The majority of football fans find it hard to swallow that the stars of their game earn the outrageous amounts they do. However, has anybody ever thought in depth as to why?
If anything, we as fans are responsible for the players we pay money to watch earning such a share of the plunder.
Football as a commercial entity is as far reaching as they come. Most European, South American and African nations consider it their number one national game whilst it is growing rapidly in North America, Asia and Australasia.
Any ‘business’ which operates at a national level in almost every country on the planet would turn over billions per annum. Is it really such a shock that the priority employees of the biggest branches take home such mega bucks?
Take the example of the much maligned Fernando Torres after his incredible £50 million transfer deal from Liverpool to Chelsea last January. Torres was bought to score goals and lots of them.
In reality, El Nino has netted twice meaning that Chairman Roman Abramovich has effectively paid £25 million for two goals.
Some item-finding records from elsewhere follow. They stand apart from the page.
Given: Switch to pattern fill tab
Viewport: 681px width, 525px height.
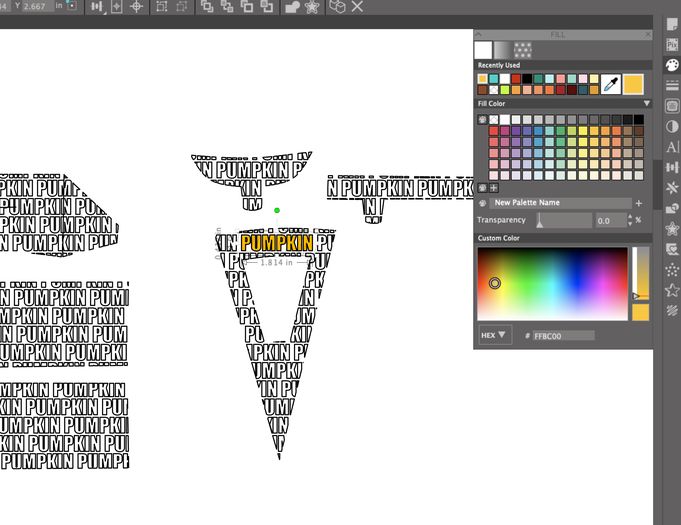Looking at the screenshot, I should coord(521,50).
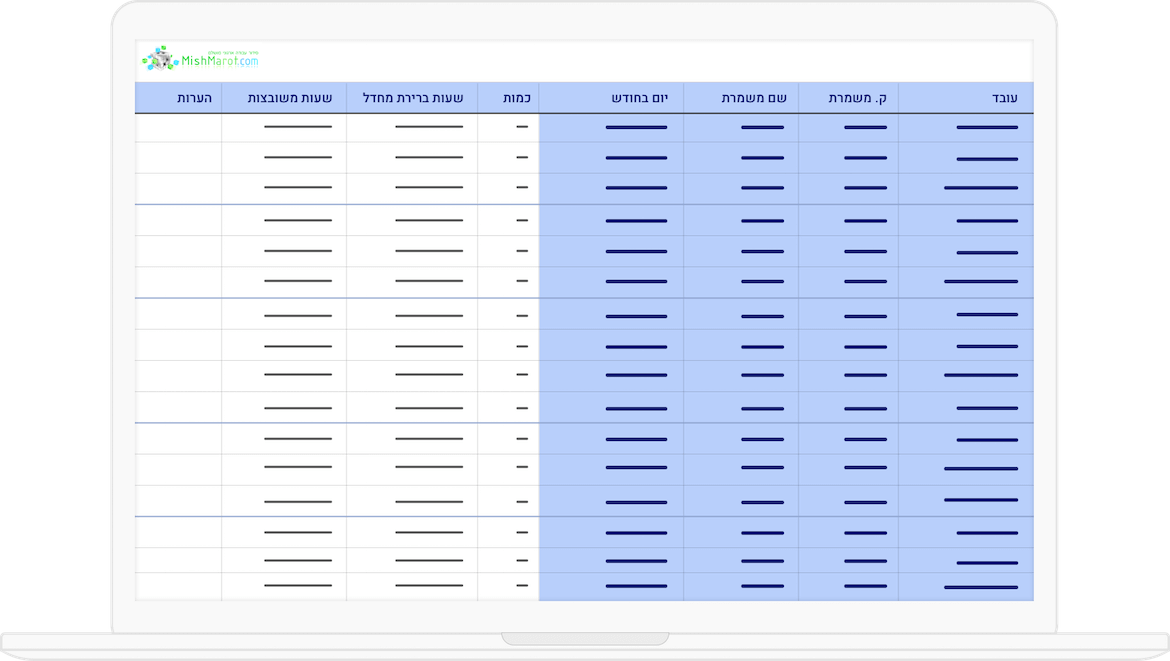
Task: Click the bottom row's עובד cell
Action: click(x=966, y=587)
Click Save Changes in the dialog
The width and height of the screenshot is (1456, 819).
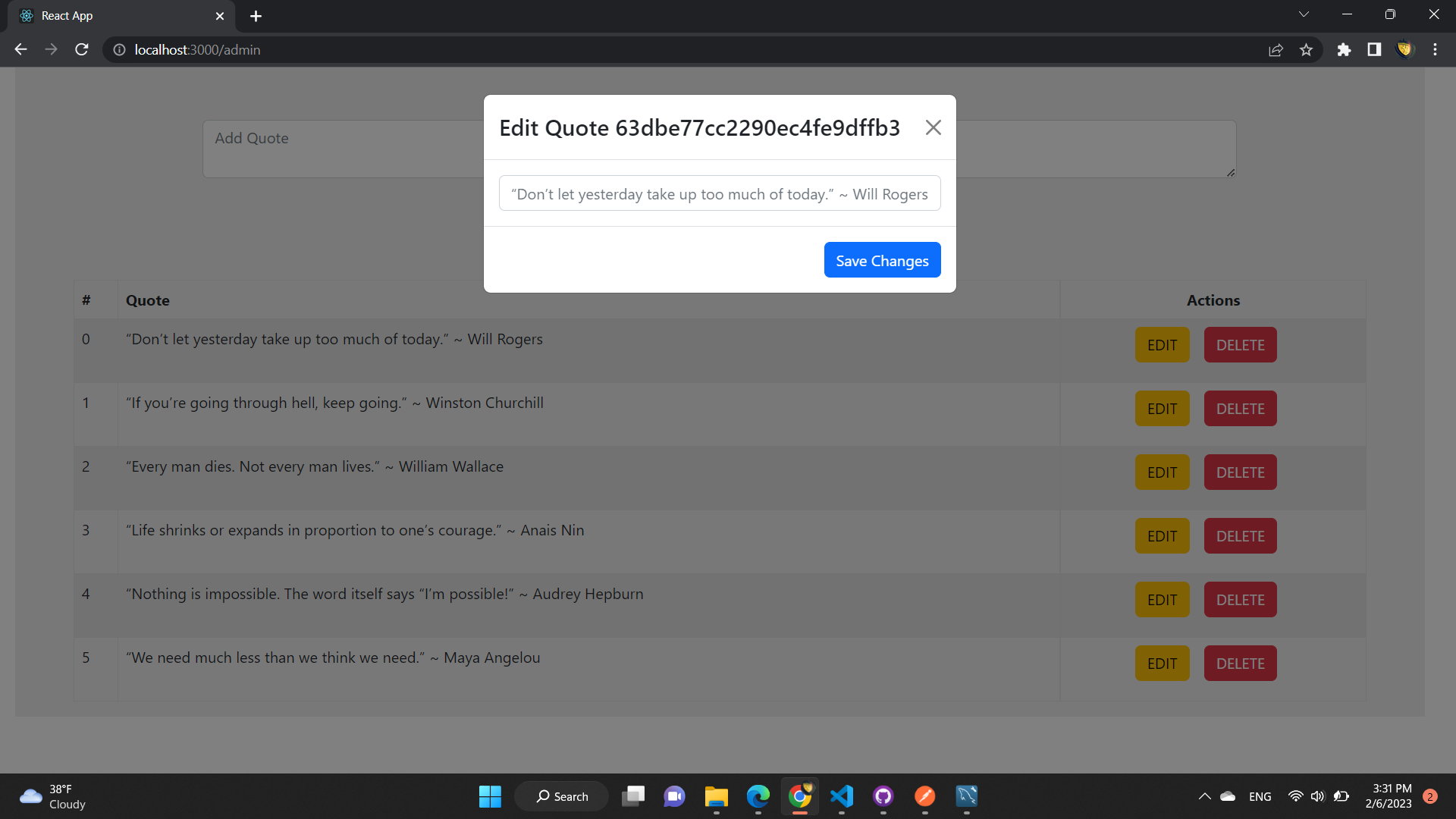coord(882,259)

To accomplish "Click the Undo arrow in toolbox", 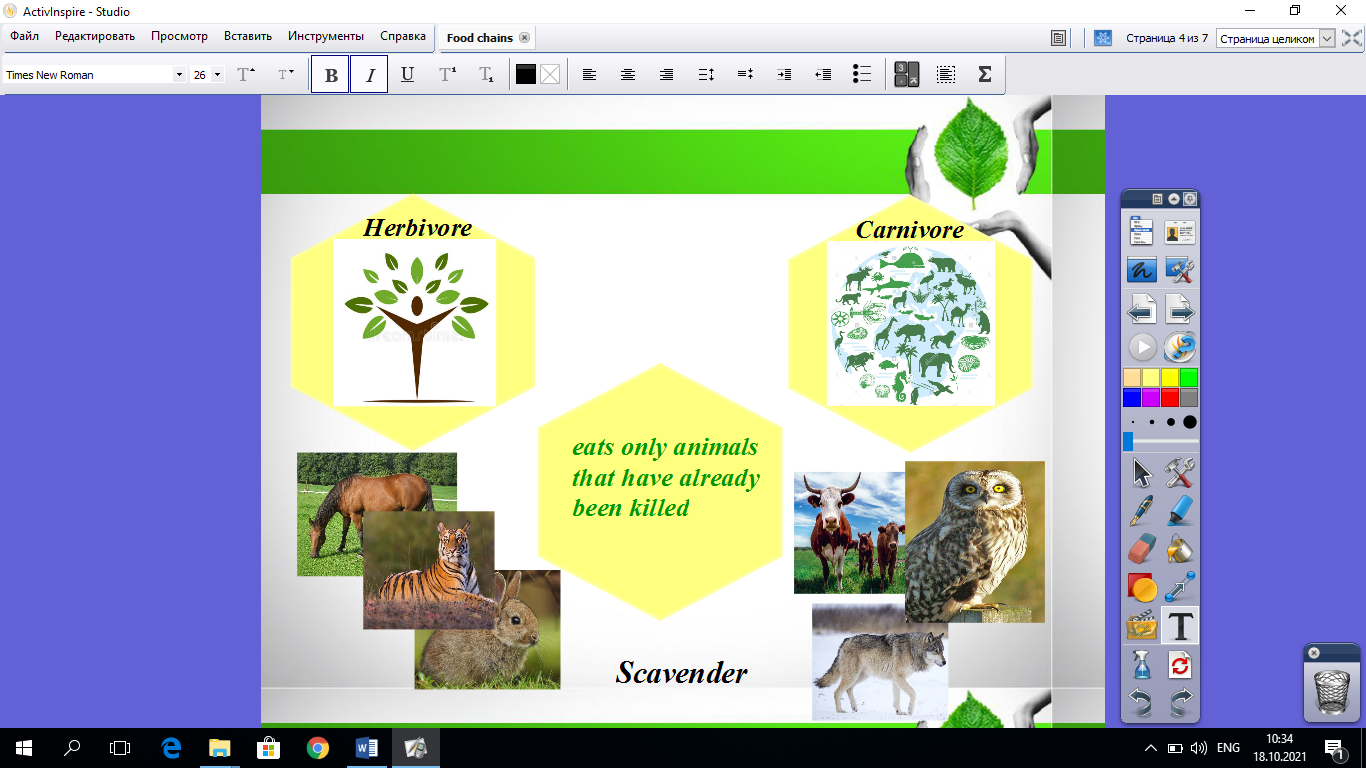I will click(x=1142, y=702).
The problem with the business of football is that the outcomes are very difficult to forecast – meaning such huge investments cause controversy.
Let’s turn the tables a little. If one giant company purchases a service from another for £50 million there is an accurate, detailed plan as to how and when the benefits will be wreaked.
You can’t do that in football. But exchanges of this scale are still bound to take place because football is a global brand, perhaps the biggest of them all. The difference is the products are human and results are impossible to forecast.
Footballers are indeed human but they often make a rod for their own back. Given the profitability of the service they provide the amounts they are paid and traded for are defensible. However, when they fail to provide satisfactory returns they are open to attack.
Furthermore, value is a very subjective concept and one man’s astute business deal is another man’s distorted reality. Should we expect more than goals from £50 million strikers? With football attendances dwindling, perhaps the problems are really off the pitch.
We love or hate footballers for the job they do, and as pointed out recently by honest Spurs full back Benoit Assou-Ekotto, it is a job. In that case, I feel that the job description of footballers and their clubs should extend beyond their performance on the pitch.
This isn’t a rant about how footballers should make good role models. They are after all human. But you can’t be human when you make mistakes and a commodity when you get paid.
Footballers should give more back to the people who make them rich. If every Premiership footballer put 1% of his wages into a grass-roots hedge fund it would be easier for young people to keep fit, develop their skills and wreak the social benefits of sporting competition.
Maybe that way, when Fernando misses a sitter at Old Trafford the fans would see a man who pays for their kids to play football; not just a product who has cost their revered club £50 million.